11 Sep The Most Popular Whale Species in Australian Waters
There are many species of whale, and it is only since the international community joined forces to ban whale hunting that we have learned about these majestic creatures and how they live their lives. Of course, much if what the whales do goes unnoticed, due to the depths they dive, but we have learned so much from surface observations to conclude that the whale is indeed an intelligent animal.
Hunted to Near Extinction
It’s no secret that for almost 200 years, whales off the coast of Australia were vigorously hunted, indeed the numbers were so low in 1982, that the International Whaling Committee put a blanket ban on all whale hunting, and that was the start of the fight back we have seen with almost all species.
The Humpback Whale
The most common whale in Australian waters is most definitely the Humpback Whale, and this species follows a centuries old migrating route that runs between the rich krill deposits found in the Antarctica waters and the northern part of Queensland, with Sydney being one of the best ports where whale watching is concerned. Indeed, whale watching in Sydney is a booming industry and between the months of April to November make up the peak whale watching season.
Southern Right Whales
The Southern Right Whale is of the Baleen Whale family and there are estimated to be some 10,000 in the Southern Hemisphere, and while not as common as the Humpback, the Southern Right Whale is frequently observed in the waters around Australia, particularly the East Coast.
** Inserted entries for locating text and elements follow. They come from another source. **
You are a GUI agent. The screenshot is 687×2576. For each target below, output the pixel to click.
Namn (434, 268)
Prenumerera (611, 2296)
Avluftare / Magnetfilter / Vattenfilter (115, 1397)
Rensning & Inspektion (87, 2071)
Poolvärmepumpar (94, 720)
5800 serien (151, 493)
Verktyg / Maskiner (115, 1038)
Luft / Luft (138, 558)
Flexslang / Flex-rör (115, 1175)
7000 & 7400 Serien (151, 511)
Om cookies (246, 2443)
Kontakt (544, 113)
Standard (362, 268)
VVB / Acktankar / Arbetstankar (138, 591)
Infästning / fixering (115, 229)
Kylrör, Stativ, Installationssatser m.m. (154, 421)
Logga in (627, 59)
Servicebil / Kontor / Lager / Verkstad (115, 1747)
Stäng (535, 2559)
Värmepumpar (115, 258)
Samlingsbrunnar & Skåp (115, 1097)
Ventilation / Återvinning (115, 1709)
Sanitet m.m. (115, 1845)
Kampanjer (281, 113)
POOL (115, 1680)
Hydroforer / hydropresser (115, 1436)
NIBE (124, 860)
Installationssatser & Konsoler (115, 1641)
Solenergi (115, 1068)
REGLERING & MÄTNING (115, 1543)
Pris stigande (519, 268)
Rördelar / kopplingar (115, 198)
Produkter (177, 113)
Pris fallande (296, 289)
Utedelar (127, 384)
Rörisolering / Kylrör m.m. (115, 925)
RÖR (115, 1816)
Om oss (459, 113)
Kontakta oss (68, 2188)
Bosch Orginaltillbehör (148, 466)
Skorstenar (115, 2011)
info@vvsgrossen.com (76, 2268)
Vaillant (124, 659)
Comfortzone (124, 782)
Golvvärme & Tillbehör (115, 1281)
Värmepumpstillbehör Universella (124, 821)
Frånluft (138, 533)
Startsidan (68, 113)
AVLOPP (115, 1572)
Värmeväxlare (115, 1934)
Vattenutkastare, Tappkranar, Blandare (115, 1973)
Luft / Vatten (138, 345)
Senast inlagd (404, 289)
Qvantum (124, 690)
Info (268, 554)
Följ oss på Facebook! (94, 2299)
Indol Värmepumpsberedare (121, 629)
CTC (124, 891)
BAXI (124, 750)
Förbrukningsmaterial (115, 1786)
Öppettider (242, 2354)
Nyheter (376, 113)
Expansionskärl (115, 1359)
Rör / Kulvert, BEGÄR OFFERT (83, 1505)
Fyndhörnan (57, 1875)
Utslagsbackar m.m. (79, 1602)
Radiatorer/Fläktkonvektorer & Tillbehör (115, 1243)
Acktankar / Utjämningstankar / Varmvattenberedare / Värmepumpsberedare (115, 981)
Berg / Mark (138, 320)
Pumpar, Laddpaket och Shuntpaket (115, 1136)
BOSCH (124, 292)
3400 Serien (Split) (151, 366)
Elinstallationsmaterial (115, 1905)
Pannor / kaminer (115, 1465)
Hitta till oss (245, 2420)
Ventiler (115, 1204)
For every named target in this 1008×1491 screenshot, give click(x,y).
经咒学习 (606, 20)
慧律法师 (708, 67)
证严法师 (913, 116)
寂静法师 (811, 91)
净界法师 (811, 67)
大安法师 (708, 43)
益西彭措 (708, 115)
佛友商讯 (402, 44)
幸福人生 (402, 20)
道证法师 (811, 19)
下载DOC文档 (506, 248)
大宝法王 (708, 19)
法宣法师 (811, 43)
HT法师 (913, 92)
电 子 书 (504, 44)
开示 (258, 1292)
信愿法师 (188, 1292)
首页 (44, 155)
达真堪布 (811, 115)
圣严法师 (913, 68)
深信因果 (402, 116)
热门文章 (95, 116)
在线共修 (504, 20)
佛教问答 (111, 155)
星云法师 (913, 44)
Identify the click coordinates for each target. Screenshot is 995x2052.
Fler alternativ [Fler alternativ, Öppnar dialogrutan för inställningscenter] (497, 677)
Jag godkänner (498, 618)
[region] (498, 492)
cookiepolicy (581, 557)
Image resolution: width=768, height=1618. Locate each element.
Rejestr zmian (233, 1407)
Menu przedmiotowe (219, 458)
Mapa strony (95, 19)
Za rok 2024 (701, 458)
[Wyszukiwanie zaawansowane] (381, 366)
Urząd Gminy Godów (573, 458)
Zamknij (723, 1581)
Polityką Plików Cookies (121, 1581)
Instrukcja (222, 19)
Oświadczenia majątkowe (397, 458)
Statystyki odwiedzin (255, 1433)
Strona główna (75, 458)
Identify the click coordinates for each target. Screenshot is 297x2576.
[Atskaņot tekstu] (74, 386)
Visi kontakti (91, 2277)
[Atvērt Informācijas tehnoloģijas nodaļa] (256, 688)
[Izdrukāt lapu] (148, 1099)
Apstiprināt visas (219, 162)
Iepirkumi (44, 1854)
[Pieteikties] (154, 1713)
There are Blue Whales off the Australian coastline, and this species in the biggest animal ever thought to have existed, and they were aggressively hunted in the 19th century, much like the Humpbacks. In 2002, a report estimated there were between 5,000 – 12,000 Blue Whales in existence, while some experts today think the Blue Whale population is between 25-30,000. They are most commonly found in the Antarctica waters and are known to migrate along the East Coast of Australia, and can be seen alongside Humpback Whales.
The Minke Whale
The second smallest of the Baleen Whale family, the Minke can be seen in the waters off Queensland, as they do migrate to Antarctica, much like their cousin, the Humpback Whale. In the Northern Great Barrier Reef, Minke Whales migrate in June and July and can frequently be seen off Port Douglas and Cairnes.
The Humpback Shows
The most common whale in Australian waters, the Humpback really does put on quite a show, and breaches are far more common than other species, and with several surface behaviours, whale watching from Sydney gives you the best chance of some close-up encounters. From April to November, the whale watching tours are almost always fully booked, so always try to book as far in advance as you can.
Whale watching is on most people’s bucket list, and if you are ever in Sydney, that is the ideal time to experience these amazing creatures performing as they do.